Ewan Pearson

Sport
- Sport: Rowing
- Club: [CUBC then Molesey Boat Club]

Medal record
Men's Rowing
Representing Scotland
Commonwealth Games
| Bronze medal – third place | 1986 Edinburgh | Coxless Pair |

= Ewan Pearson (rower) =

Scottish rower

Ewan Murray Gilmour Pearson is a Scottish former international rower who participated in the 1986 Commonwealth Games.

==Rowing career==
Pearson started rowing at The King's School, Canterbury in 1975, gaining a seat in their 1st VIII in 1978, a year when with Christopher Perry he also won the National Championships in the J16 double sculls, setting a course record. In 1980 he won the J18 Double Sculls National Title with Andrew Civil, and together they then competed for England, winning the same event at the Home Countries Regatta in Athlone, Ireland. He competed for Cambridge University in The Boat Race, in 1982, 1983 and 1984.

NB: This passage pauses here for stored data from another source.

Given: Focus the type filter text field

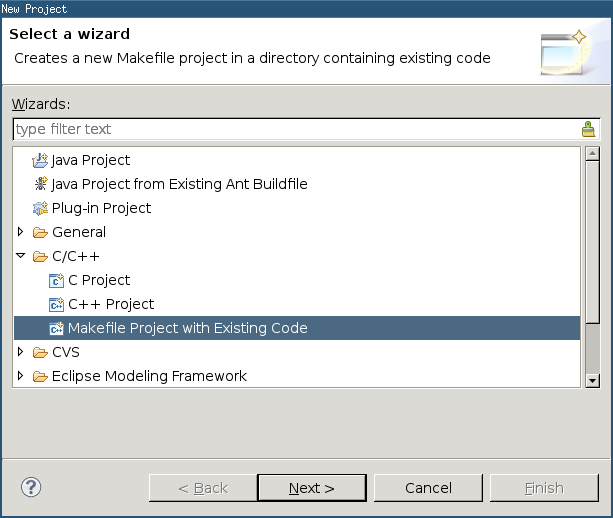Looking at the screenshot, I should (x=297, y=129).
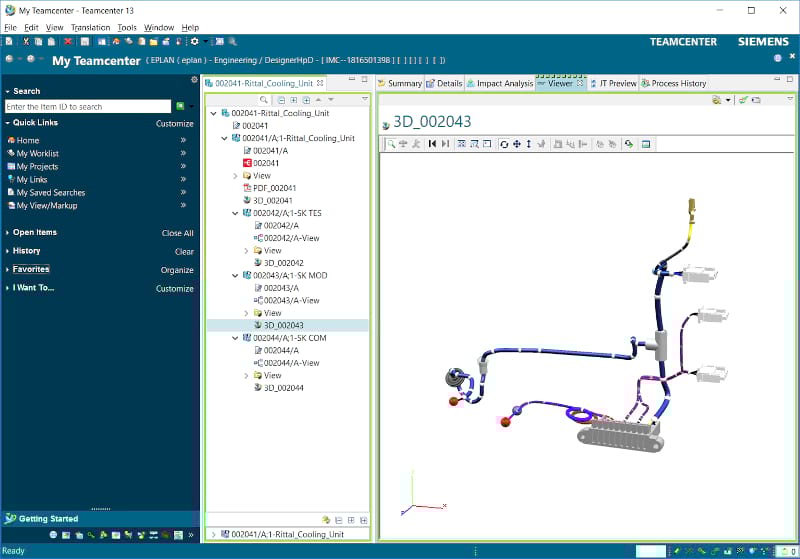
Task: Expand the Open Items section
Action: click(7, 233)
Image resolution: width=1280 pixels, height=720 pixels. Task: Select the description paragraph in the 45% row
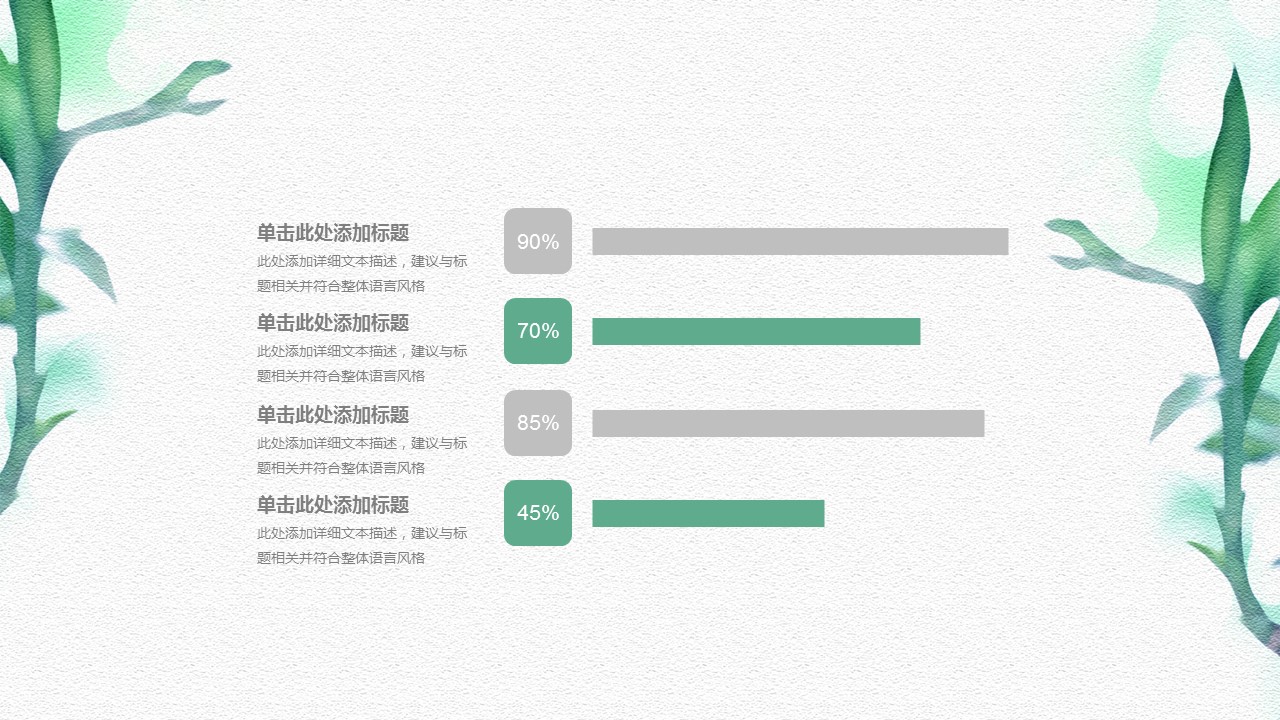[362, 545]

Pearson was part of the coxless pairs crew, with David Riches that won the national rowing title for Molesey Boat Club, at the 1984 and 1985 National Rowing Championships. The following year the pair participated in the 1986 Commonwealth Games, where for Scotland he won a bronze medal in the men's coxless pairs, again with David Riches. He competed at Henley Royal Regatta from 1978 to 1991, and was a double winner of the Silver Goblets & Nickalls' Challenge Cup in 1984 and 1985, losing the final of the same event to Steve Redgrave (Sir) and Andy Holmes in 1986. He also rowed for The Canterbury Pilgrims and Crabtree Boat Clubs from 1987 to 2014.

==Personal life==
He studied at The King's School, Canterbury from 1975 to 1980. He was awarded a place at Jesus College, Cambridge, matriculating in September 1982. He graduated in medical sciences in 1984 and worked as a doctor, schoolteacher and investment banker before setting up a consultancy business, Grant Pearson Brown Consulting Ltd, in April 1993 with co-founder Alastair Grant, a former Royal Marine Colonel. In 2008 he took on the task of building a new boathouse for Cambridge University Boat Club, running Project Ely then chairing the development company, CUBL, through to the completion in 2017, and the opening of the boathouse by the University Vice Chancellor, Leszek Borysiewicz. In 2017 Ewan became Executive Chairman of the Cambridge University Boat Club.